Фьялли смеялись, поскольку по их закону жена могла потребовать у мужа развода, если его одежда хоть в чем-то напоминает женскую, а Гельд защищал право каждой земли на свой обычай:

– Вы ведь красите глаза для пиров, а у нас в Барланде иные посмеялись бы, если бы узнали! А бусы из янтаря и сердолика, желто-красные, на кольчуге смотрятся очень даже неплохо.
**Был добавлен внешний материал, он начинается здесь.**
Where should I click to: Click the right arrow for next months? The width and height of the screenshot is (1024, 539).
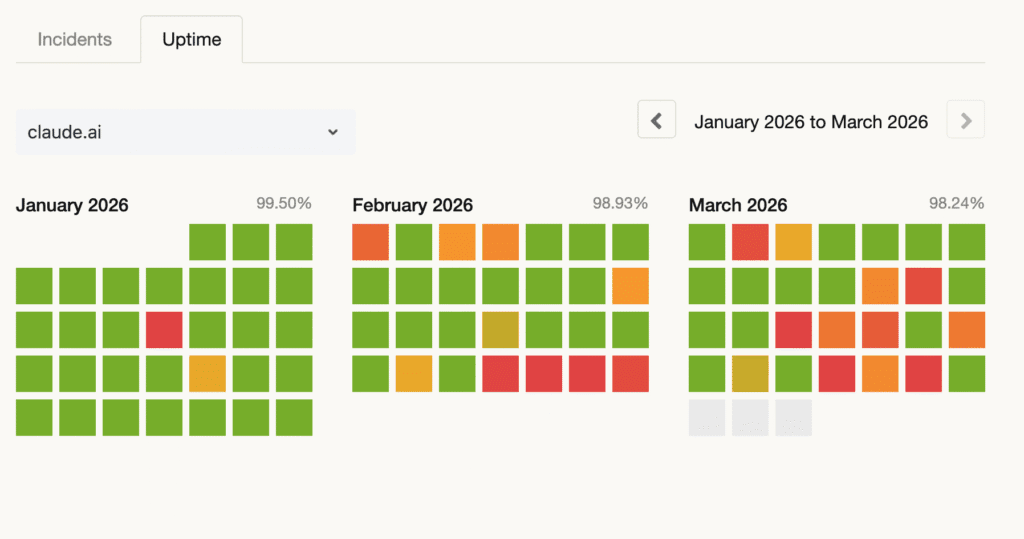(965, 121)
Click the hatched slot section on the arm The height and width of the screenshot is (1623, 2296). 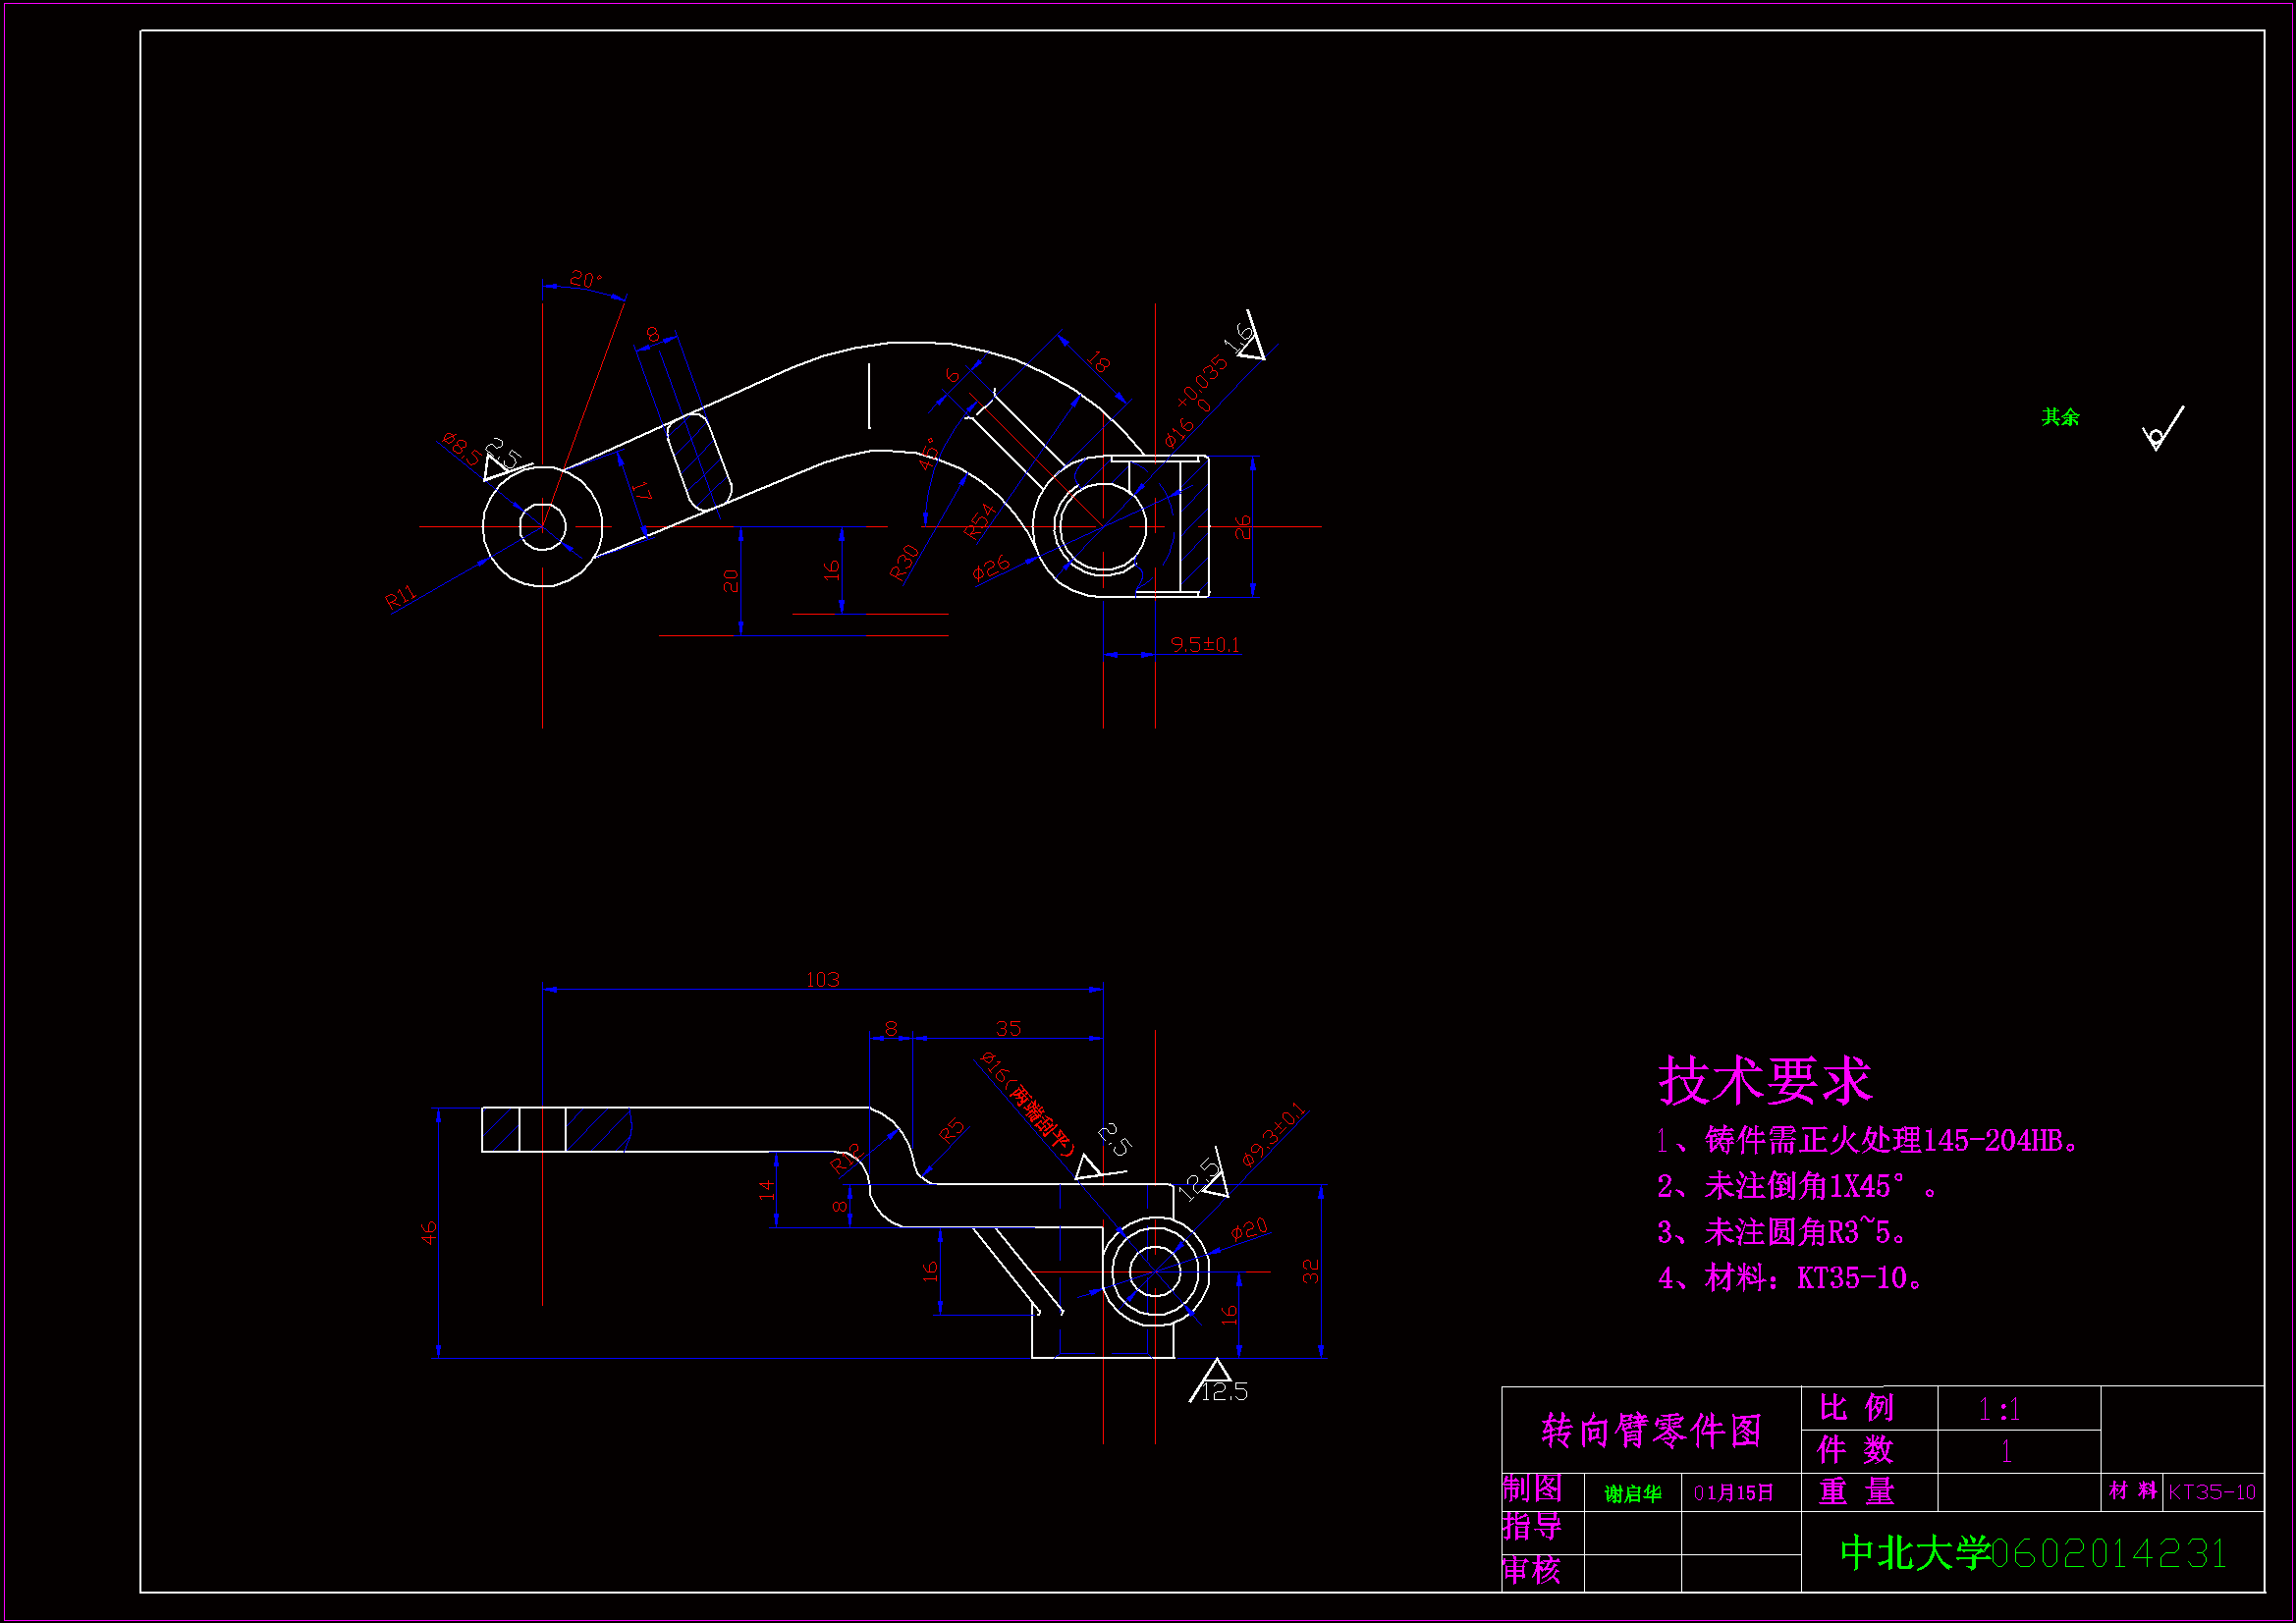(699, 463)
И в других местах многие щеголи были бы рады так носить, если бы не боялись, что их засмеют!

– А что же ты такие не надел?

– Будь со мной повежливее, Эйнар! – отвечал Гельд, умевший понимать шутки. – Ведь я когда-то чуть было не стал твоим дядей! Ну, как поживает фру Эренгерда?

– Да все хорошо, чего им сделается? Харальда женили зимой.

– Ну, вот, у тебя уже два женатых брата! И оба младше! Тебе не стыдно? Ты-то когда женишься?

– После конунга! Как он, так сразу и я! – отвечал Эйнар, словно гордясь своей неукоснительной преданностью.

– Ну, расскажи нам, Гельд, какие в Морском Пути есть хорошие невесты для конунга! – сказала кюна Хердис. – Чтобы Эйнар узнал, скоро ли ему придется жениться!

В свои пятьдесят два года вдова Торбранда конунга выглядела гораздо лучше, чем любая из женщин в этом возрасте, и еще сохранила немалую привлекательность. Она была дородна, но не толста, величава, но подвижна и держалась прямо. Ее белые руки оставались по-прежнему прекрасны, и Дракон Судьбы, чудесное обручье, выкованное в виде дракона с двумя белыми, прозрачными, сверкающими, как звезды, камешками в глазах, неизменно украшал ее запястье. На ее лице с густыми черными бровями и карими глазами почти не появилось морщин, только от внешних уголков глаз к вискам убегало несколько тонких складок, придававших ей загадочный и многозначительный вид. Несмотря на простой будний день, она надела платье из зеленой шерсти с золотой вышивкой, с золотыми застежками на груди и золотой узорной цепью между ними, а концы ее головной повязки, свисающие на спину, украшали тонкие полоски черного меха куницы.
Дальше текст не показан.